▶ Tasks for this exercise
**A)** In the essay on dated restaurant decor, switch "color scheme" to "paint scheme" and write out the part that opens with the words "Would any architect" and closes with "such a concept?".
**B)** Condense the paragraph of the essay on dated restaurant decor that begins "Apparently, they could, and they did" into one or two shorter sentences, keeping its main facts.

▶ Selected extract
== Segment start ==

A while back, I stopped at a locally owned burger emporium for one of my periodic hits of cholesterol. The giant cheeseburger was stupendous, but the decor was something else again.

In architecture, there are few things as tawdry as yesterday’s red-hot fashion. Judging by its unsettling paint job, this restaurant had apparently been redone during the 1980s, when a television series called “Miami Vice,” of all things, inspired any number of hack architects and decorators to run around purportedly “updating” buildings with appliques of glass block, neon and stucco, lastly topping them off with the color scheme then approvingly known as dusty rose and teal.

It’s clear enough why fashion trends exist. For marketers, it’s a diabolically clever way to ensure that people never remain satisfied with what they have, and instead will eternally crave a newer car, a different cut of clothing, or what have you. What’s harder to understand is exactly what makes the rest of us — including design professionals — so willing to be swept up in the fashion industry’s calculated tidal pull.

Would any architect or decorator, for example, sincerely believe that a color scheme inspired by a momentary television series would be just the thing to make a lasting contribution to their client’s project? And for that matter, could any reasonably intelligent client really overlook the stunning shortsightedness of such a concept?

Apparently, they could, and they did. There are countless moldering examples of this particular fashion cliche still hanging on across the country, ranging from relatively forgivable examples like my hamburger joint to more egregious revamps of entire shopping centers, all the way to vastly expensive renovations of hospitals and even banks, all of them ridiculously decked out in fading shades of turquoise and pink, and looking more like colossal ice cream parlors than serious institutions.

== Segment end ==

▶ Stored data
== Segment start ==

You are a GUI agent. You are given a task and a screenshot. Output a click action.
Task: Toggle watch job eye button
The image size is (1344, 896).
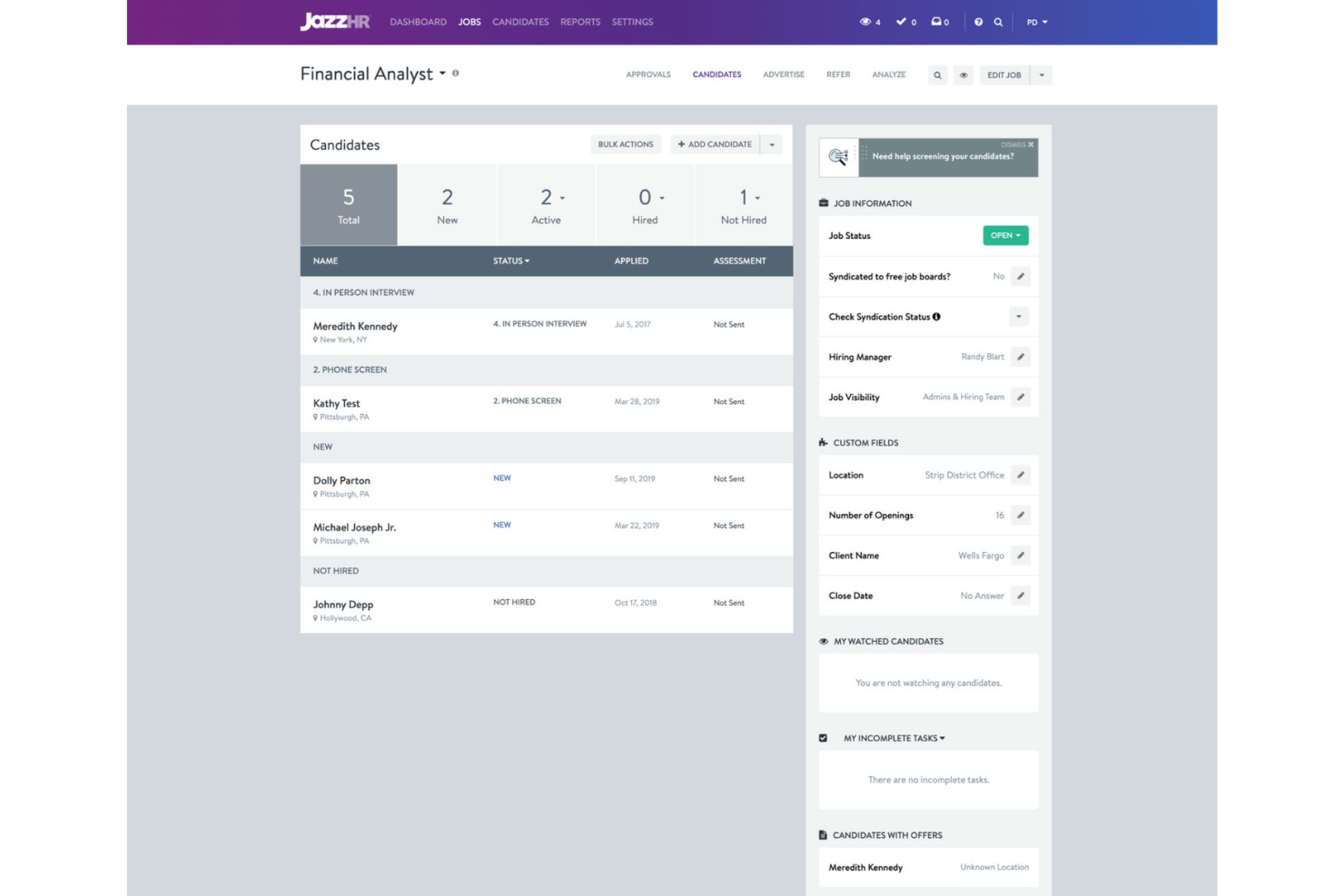[964, 75]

== Segment end ==

▶ Solved problems
**A)**
Would any architect or decorator, for example, sincerely believe that a paint scheme inspired by a momentary television series would be just the thing to make a lasting contribution to their client’s project? And for that matter, could any reasonably intelligent client really overlook the stunning shortsightedness of such a concept?

**B)** Many fading examples of this trend still survive across the country, from the writer's hamburger joint to shopping centers, hospitals, and even banks. All are decked out in turquoise and pink and look more like huge ice cream parlors than serious institutions.